Did he mention that they use reasoning tokens?
Oh no I forgot to mention that! In my notation the reasoning token is how you know to move from z to y. It's kind of implied by the color changing from green to red.
Goat
Thinking LLMs from Meta, LLM-Berry, ARC AGI paper from MIT on test time training. Can someone (a LLM) ideally Noam Brown or otherwise comment how these are related to what is discussed here?
* Thinking LLMs is quite related. It uses an LLM as the verifier (I was emphasizing automatic verifiers in this talk.).
* LLM-Berry is an effort to do a MCTS style search on existing Llama models without learning.
* ARC-AGI paper that came out today seems really neat! They do SGD at test time, so pretty different than these methods that only do CoT at test time.

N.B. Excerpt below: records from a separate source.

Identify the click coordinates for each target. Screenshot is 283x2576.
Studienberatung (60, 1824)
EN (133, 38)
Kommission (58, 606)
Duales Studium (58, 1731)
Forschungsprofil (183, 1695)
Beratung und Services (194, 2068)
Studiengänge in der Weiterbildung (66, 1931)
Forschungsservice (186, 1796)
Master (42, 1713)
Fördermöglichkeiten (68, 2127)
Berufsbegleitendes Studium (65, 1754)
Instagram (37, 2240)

@@srush_nlp thank you so much for responding to my questions! Very great talk / liked how you pointed out the core problem so other researchers can focus efforts
I find this ridiculous and remarkably improbable. Did you see the missed space in the example CoT from o1? That matches Sam Altman’s laidback writing style, he’s clearly writing all the CoT a test-time by hand.
Has to be process reward
Yeah, it definitely seems like that is part of the equation. The question is whether that is everything.
'The innovations driving rapid AI research' [9:41-12:34]
Test compute capability is still constrained by the data used for the RL training, which is harder to curate. You can give a D student an infinite amount of time on an exam and he is certainly not going to get an A.
Depends entirely on the verifier and the test.
But synthetic data can solve this restraint. Just have increasingly more capable models create more synthetic data to allow further reinforcement learning, and so on.
@@haiderameer9473 No it doesn't as its still combinatorics at work, D -> A remains a challenge. No amount of recursive repetition of one domain over even seemingly infinite window of time will make you an expert in another that you know little about
@@mossglow
I really was thinking about this, but as it seems to be working, and producing better results.
I came to the idea that maybe gpt-4=< models are not the best distillations of all the knowledge they've been trained on. and further distillation towards paths that aligns with the intended results required needs further optimization of this distillation towards an outlier reasoning that is better than the average reasoning. Basically trying to distill towards expert level human language proficiency. This should exist within the LLM corpus of knowledge, it's just lost in an ocean of data.
I certainly don't have any idea about what I'm talking about, I just follow A.I. news.